There are a few bits of my life I’d sooner keep hidden. The year I grew my hair out as an act of post-school freedom-loving that was actually the height of conformity. That time I got teary in Neighbours because Harold seemed really upset about missing his wife. The important thing is those moments of maximum mortification are private. This is because they are the sole reserve of my memory or a few photos on the computer, and my computer is pretty safe. Safe enough that locally we’re making big plans to get everyone’s medical records online as much as possible. Pretty safe, right?
The Risks When People Talk
Electronic health records sound like an idea whose time came a few years back. In a time of readily available connection, patient care is too often hampered by our inability to rapidly source the information we need. GPs have to wait interminably to hear details about their own patients from other professionals. A patient turns up to a hospital and nothing about their care from anywhere else is at hand, making it harder to find out what their prior health was or make fully informed decisions on treatment. We even know that handover directly from person to person can be a highly fluid process. Even these direct interactions are pockmarked by errors that need comprehensive approaches to address them.
Electronic records could do away with this. Stored somewhere else but ultimately belonging to the patient, having the sort of rapid secure access that lets you see the really funny cat photos of the internet, could remove some of history fog that surrounds those we look after for the first time. That’s why I’ve been eagerly watching for this, hoping it will provide the ready information practitioners need to decrease the risks we create by what our mouths do (and don’t) say.

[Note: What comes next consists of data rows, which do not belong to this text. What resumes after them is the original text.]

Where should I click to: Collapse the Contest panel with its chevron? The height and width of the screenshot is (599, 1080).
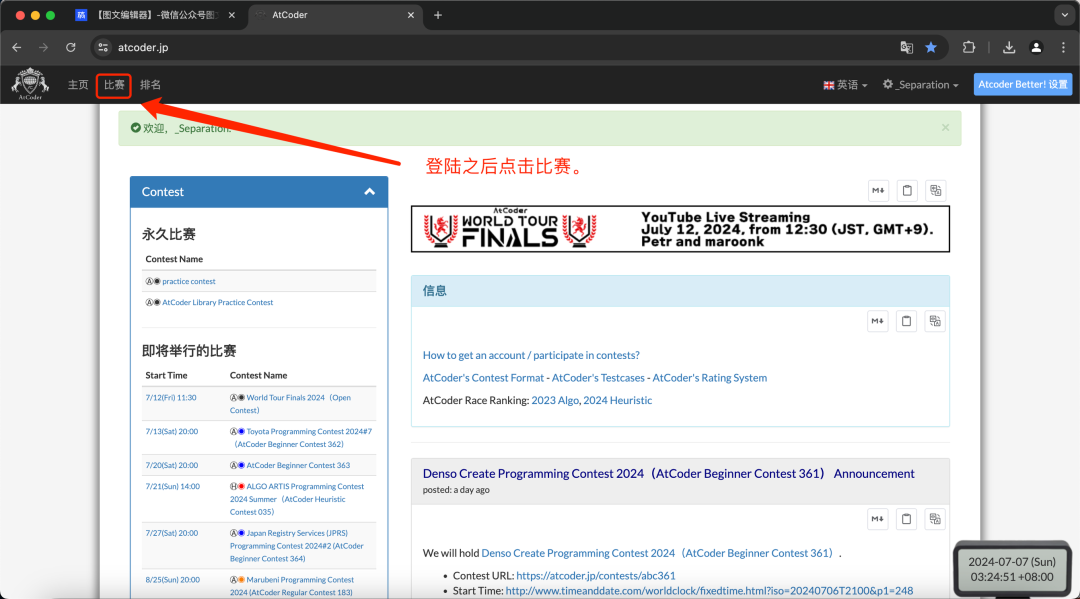click(x=370, y=191)
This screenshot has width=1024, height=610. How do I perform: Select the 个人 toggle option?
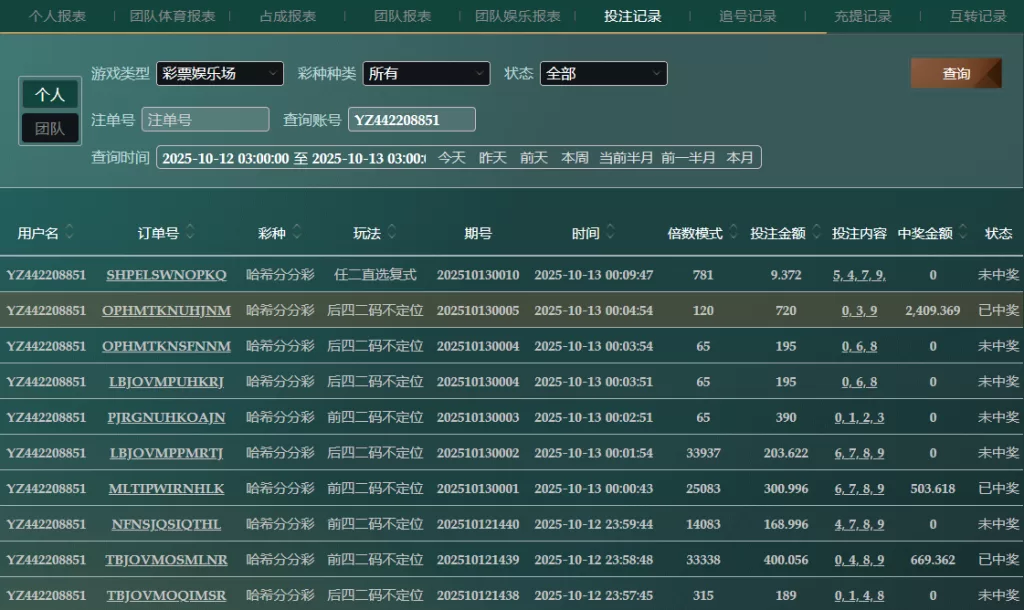(x=50, y=95)
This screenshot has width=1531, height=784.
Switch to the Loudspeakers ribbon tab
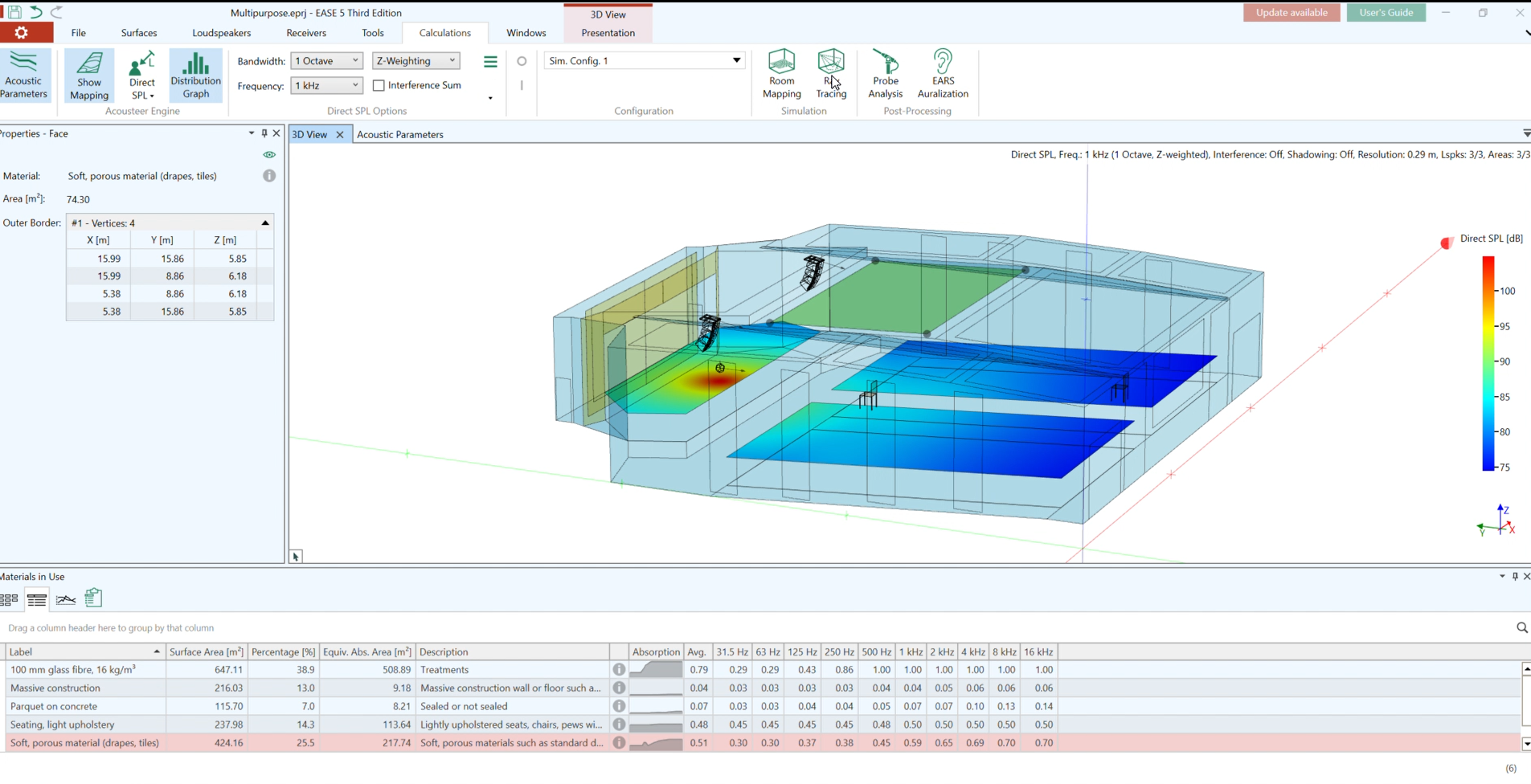221,33
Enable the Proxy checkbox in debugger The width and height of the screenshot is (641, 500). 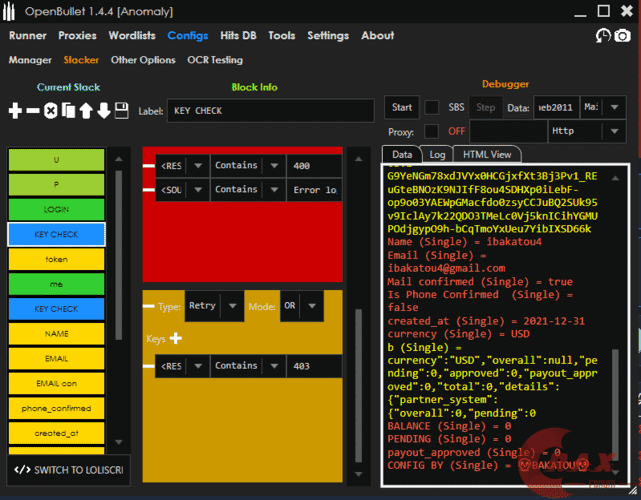click(x=432, y=131)
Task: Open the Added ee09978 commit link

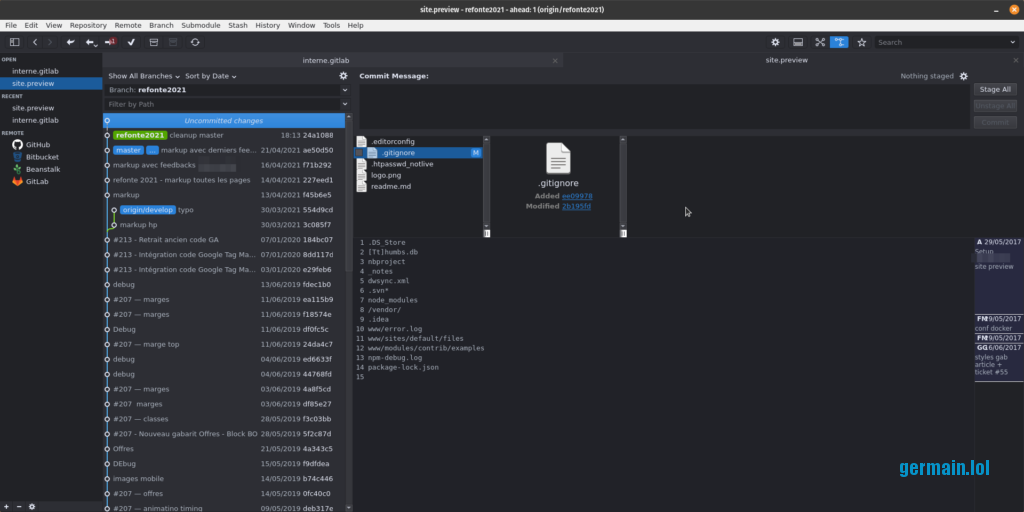Action: [576, 197]
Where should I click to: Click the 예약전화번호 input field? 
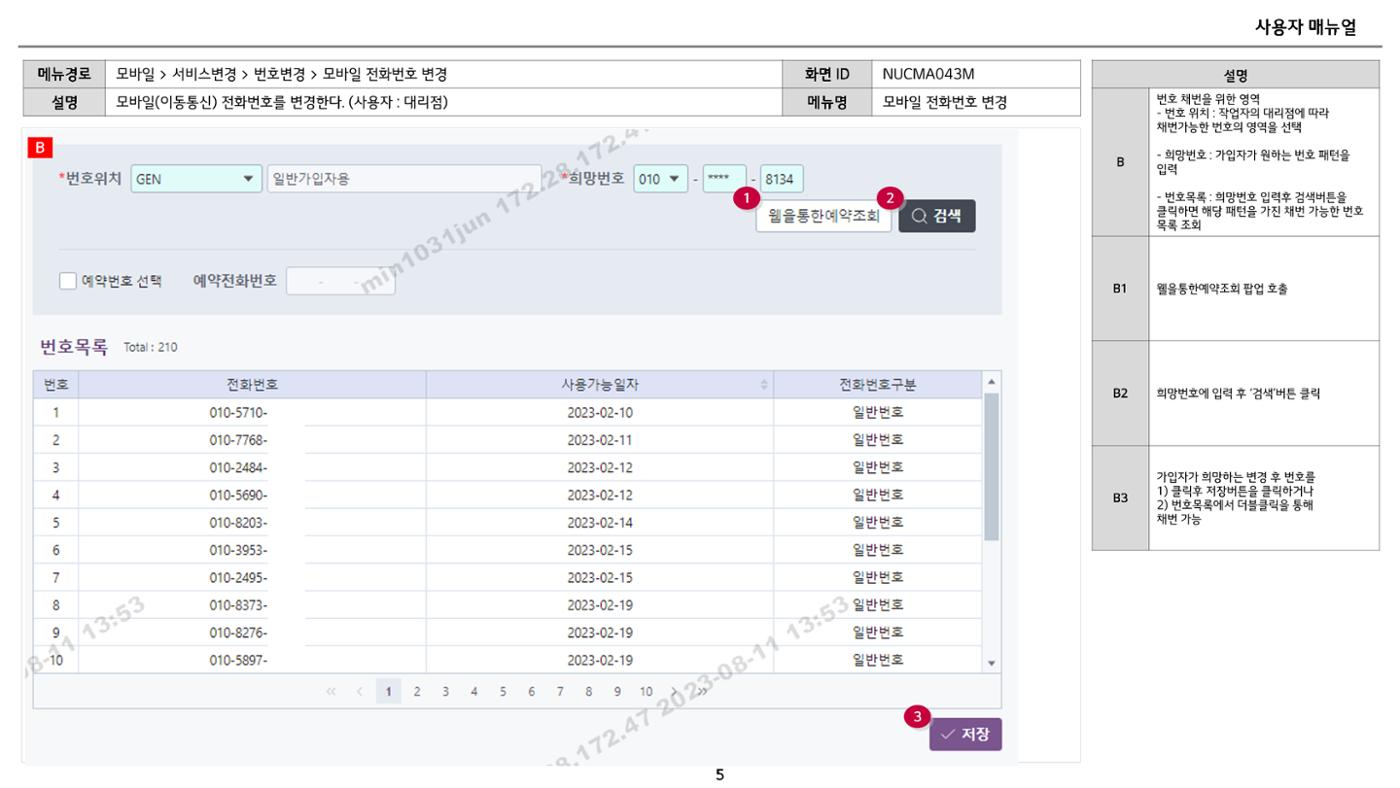click(x=341, y=282)
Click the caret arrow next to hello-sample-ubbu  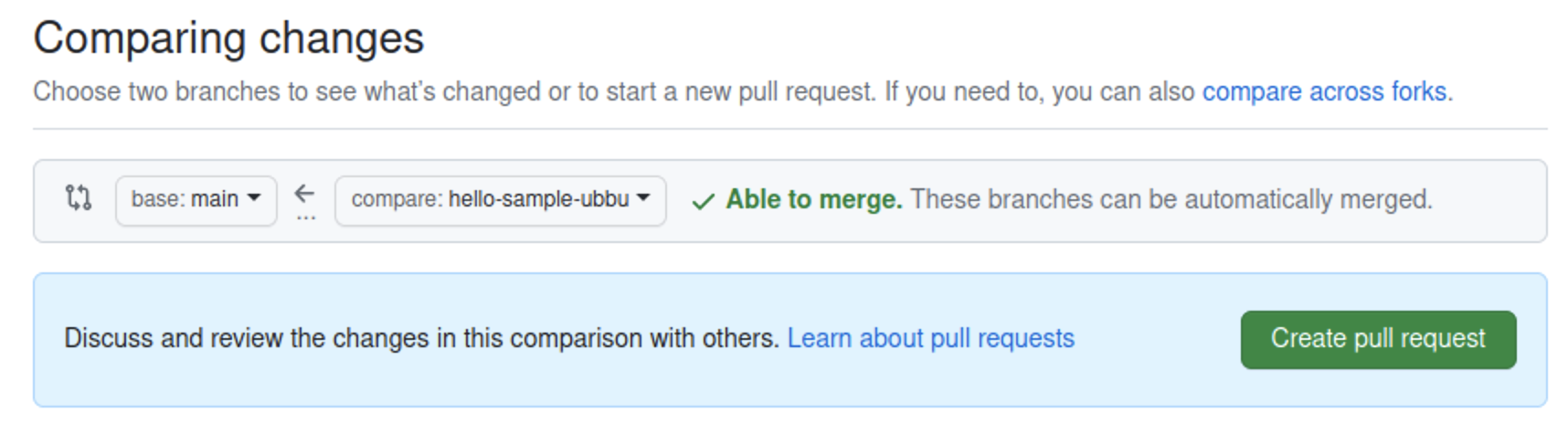point(643,198)
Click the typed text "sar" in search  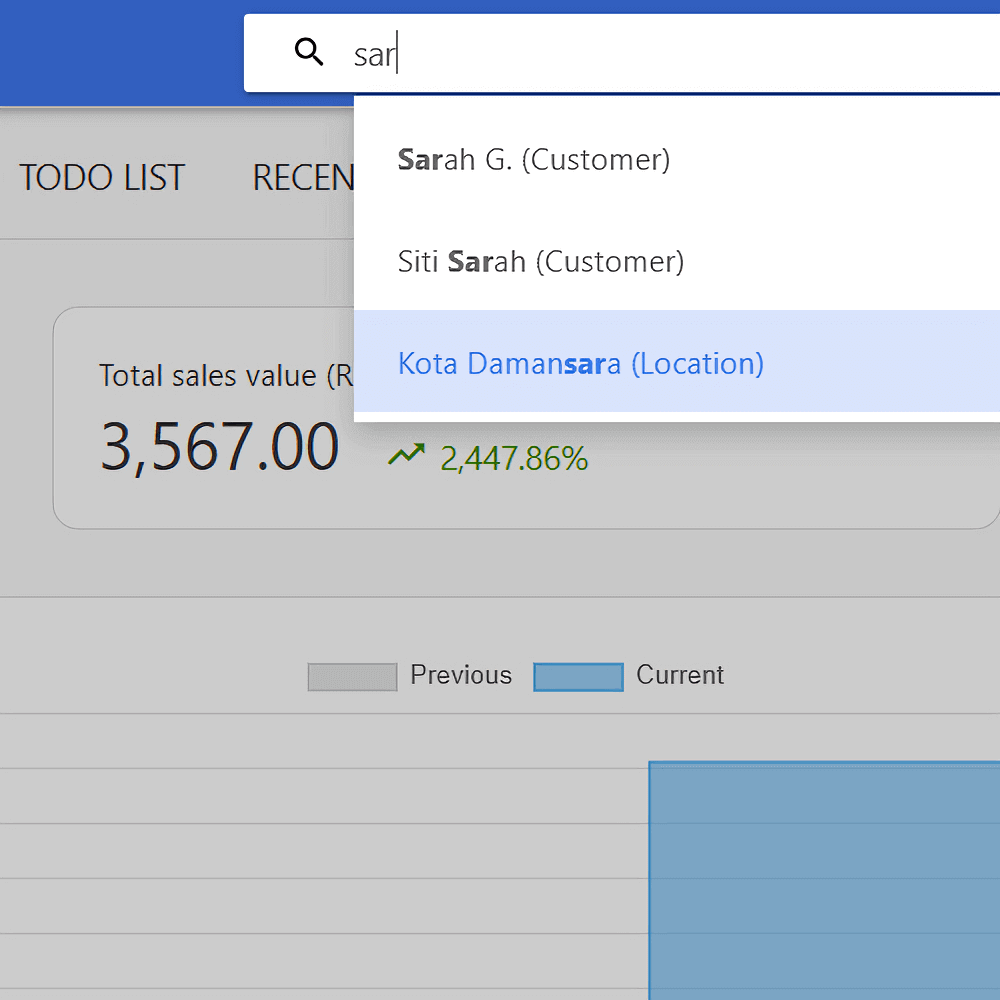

The reality has come to a shuddering halt. Even the council workers with the “stop-go” signs are sitting at the side of the road a little disgusted. Maybe this isn’t surprising when you consider how hard even getting computers talking to each other can be. Last year it emerged that targets for getting patients signed up to the Patient Controlled Electronic Health Record (PCEHR) hadn’t been met. Assoc. Prof. David Glance wrote at the time that it would have been meaningless even if the target was met, as most would only have an empty record anyway.
Since then, multiple clinicians involved in the project have resigned and the incoming government commissioned a review (delivered in a blindingly quick 6 weeks or so) which probably covers a range of big problems. While that report nudges its way around an office in Canberra like a half-deflated balloon there is ongoing funding in the budget for the PCEHR. It’s fair to say there’s no new car smell any more.
As we wait though, more and more emerges about the security of the information we share. Is there enough in more recent revelations to say we should reconsider altogether?
Nothing is Hidden
It was worrying enough that low level bumbling was enough to expose details of asylum seekers or render the myGov website as secure as your café’s newspaper. “This was just a hiccup” I thought, having been conditioned to think that internet security was guaranteed by those programs with such reassuring names – the dour Scottish McAfee (yes I picture McAfee as a highlander) and the earnest and watchful Norton.
Then I read this article. Written by Quinn Norton it lays out in long form the variety of ways that the software you think has been honed to be a fine-point tool for your digital life is actually a shambling smear of grunge. Worse, it is operated by people. People like me who think of McAfee as a guy who likes bagpipes. Maybe McAfee and the like would be better represented by the security guard on a Segway, hopelessly not up to the task.
The article describes the possibility that your computer may pretty much be open for others to read. Even if that weren’t the case, the private histories you can create just from knowing the stuff just outside the actual details of people communicating, the metadata, has been starkly illuminated by a Stanford study. Subjects in that study knew their phones were being watched but the details of who they called write the hidden subtexts of their lives in a big neon scrawl. These technologies as they stand leave your health history open for anyone.
I don’t want that. I don’t want it for me and I certainly don’t want it for patients. The trust between a clinician and their patient is vital to allowing free and open discussion of all those things you wouldn’t discuss at a party. That confidential space should be visited only on invitation. It certainly shouldn’t be open to a stranger catching a late night computer screen tan.
So right now, I hope the tools only get picked up to make the road safe. The one thing that is encouraging in that article on broken things is the conclusion that these security issues can be fixed if that is demanded. When that report on Australia’s e-health records finally surfaces I hope it opens by saying that electronic records will soon be delivering real benefits for patients, but only after investment in substantial security improvements.
While I’m waiting, I might just get rid of a few long-haired likenesses.